> On Nov. 7, 2016, 5:25 a.m., Jiang Yan Xu wrote:
> > src/examples/persistent_volume_framework.cpp, line 129
> > <https://reviews.apache.org/r/45962/diff/19/?file=1543197#file1543197line129>
> >
> >     Keep the name?
> >     
> >     Shared persistent volume is a kind of persistent volume.

Yes, agreed. This happened since to start off, we had a separate test framework 
for shared volumes, and later decided to merge the test frameworks for shared 
and regular persistent volumes into a single test.

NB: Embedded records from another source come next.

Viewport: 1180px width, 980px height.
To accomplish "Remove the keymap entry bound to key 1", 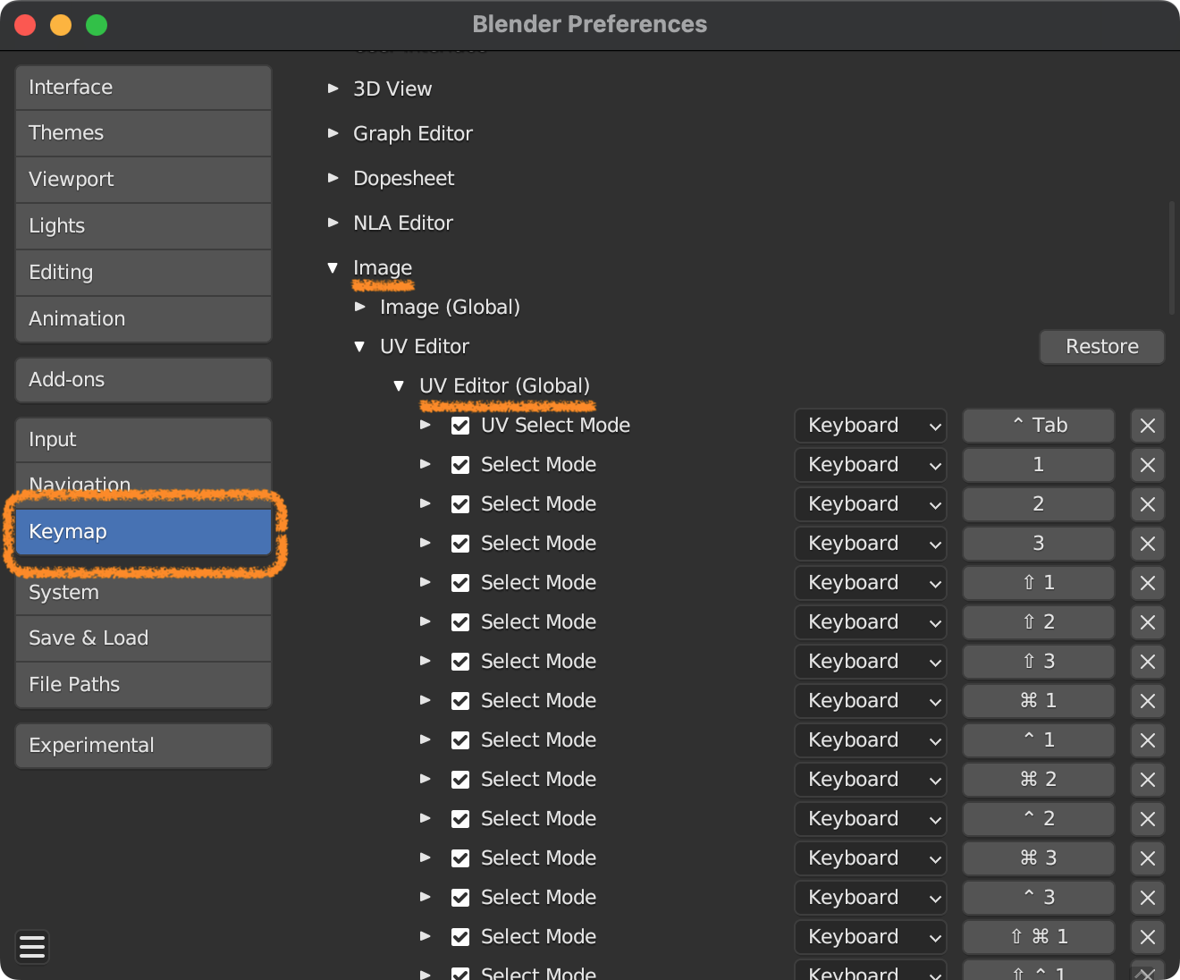I will [1148, 465].
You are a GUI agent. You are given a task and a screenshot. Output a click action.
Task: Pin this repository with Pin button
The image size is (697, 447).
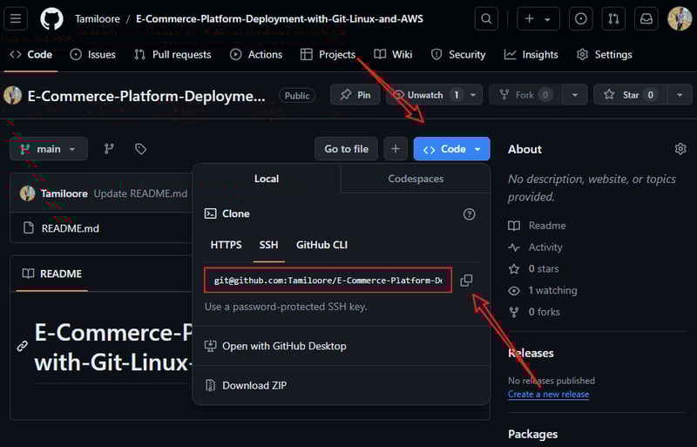point(355,95)
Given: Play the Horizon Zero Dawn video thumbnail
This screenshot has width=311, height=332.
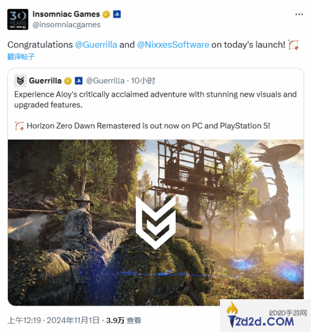Looking at the screenshot, I should point(156,222).
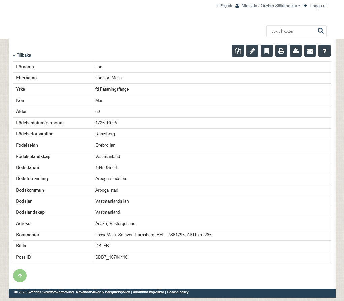
Task: Switch language via In English link
Action: [224, 6]
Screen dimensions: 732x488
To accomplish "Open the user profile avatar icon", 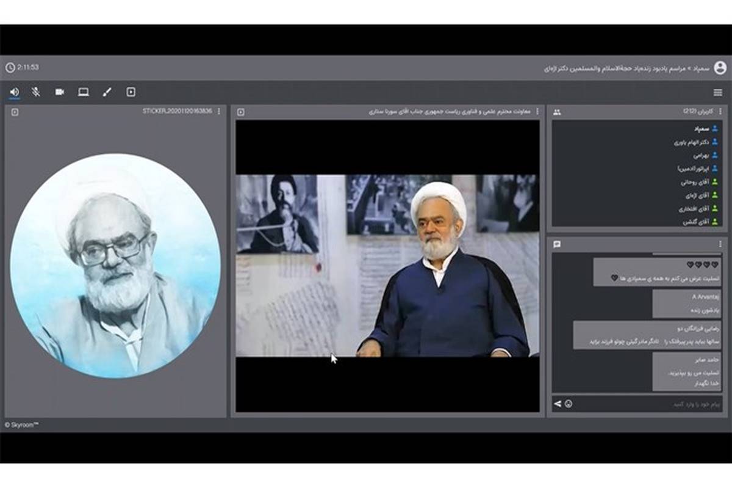I will [x=720, y=68].
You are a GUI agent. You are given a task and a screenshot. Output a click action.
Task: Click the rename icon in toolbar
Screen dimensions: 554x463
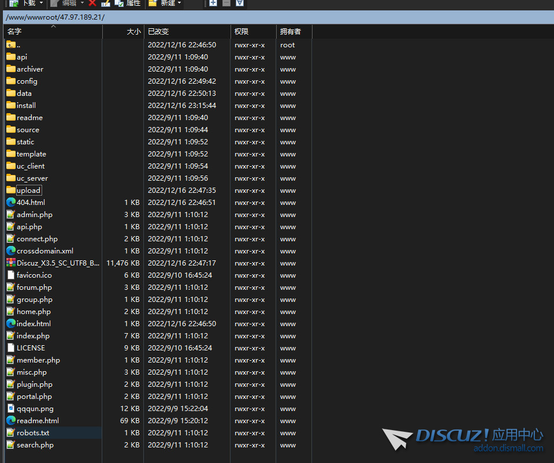pos(106,3)
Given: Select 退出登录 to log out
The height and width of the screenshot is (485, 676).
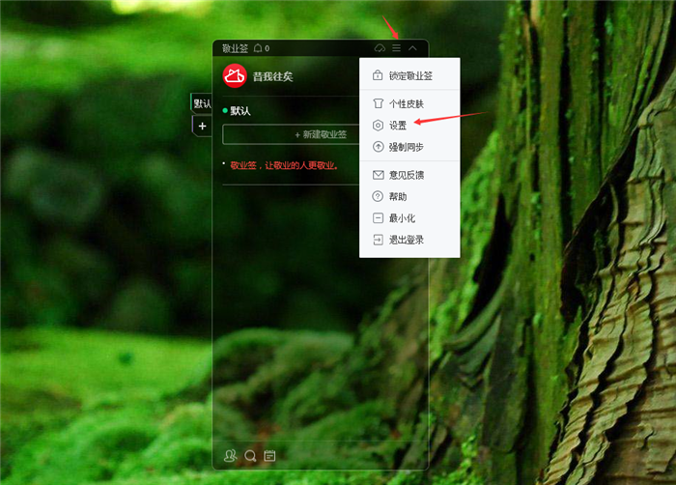Looking at the screenshot, I should tap(406, 240).
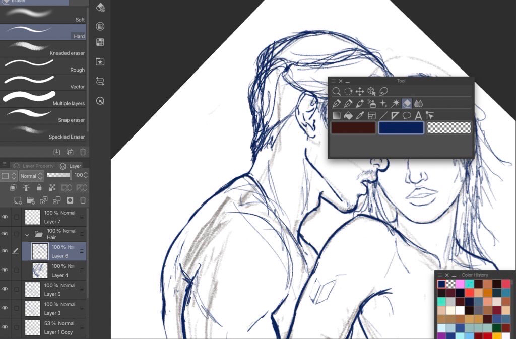Select the Zoom magnifier tool
The image size is (516, 339).
click(337, 91)
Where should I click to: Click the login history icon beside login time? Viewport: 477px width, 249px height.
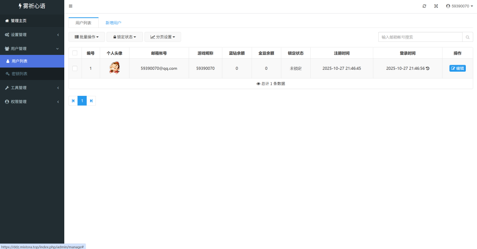pos(428,68)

> On Nov. 7, 2016, 5:25 a.m., Jiang Yan Xu wrote:
> > src/examples/persistent_volume_framework.cpp, lines 188-189
> > <https://reviews.apache.org/r/45962/diff/19/?file=1543197#file1543197line188>
> >
> >     Why is "shared-only" a possible value? A shard has only one persistent 
> > volume so it's either "shared" or not. How about just a `bool isShared`. 
> > (As suggested below, we can put it in the volume).

The original thinking for `flags.mode` was not scoped to a shard but to the 
framework, i.e. if the framework launches shards with tasks where every shard 
used a shared volume (`shared-only` case) or alternates between shared and 
regular volumes (`mixed` case). However, I think I liked separating that 
intention with `num_shards` (for regular volumes) and `num_shared_shards` (for 
shared volumes). So, removed `flags.mode` and added `flags.num_shared_shards`.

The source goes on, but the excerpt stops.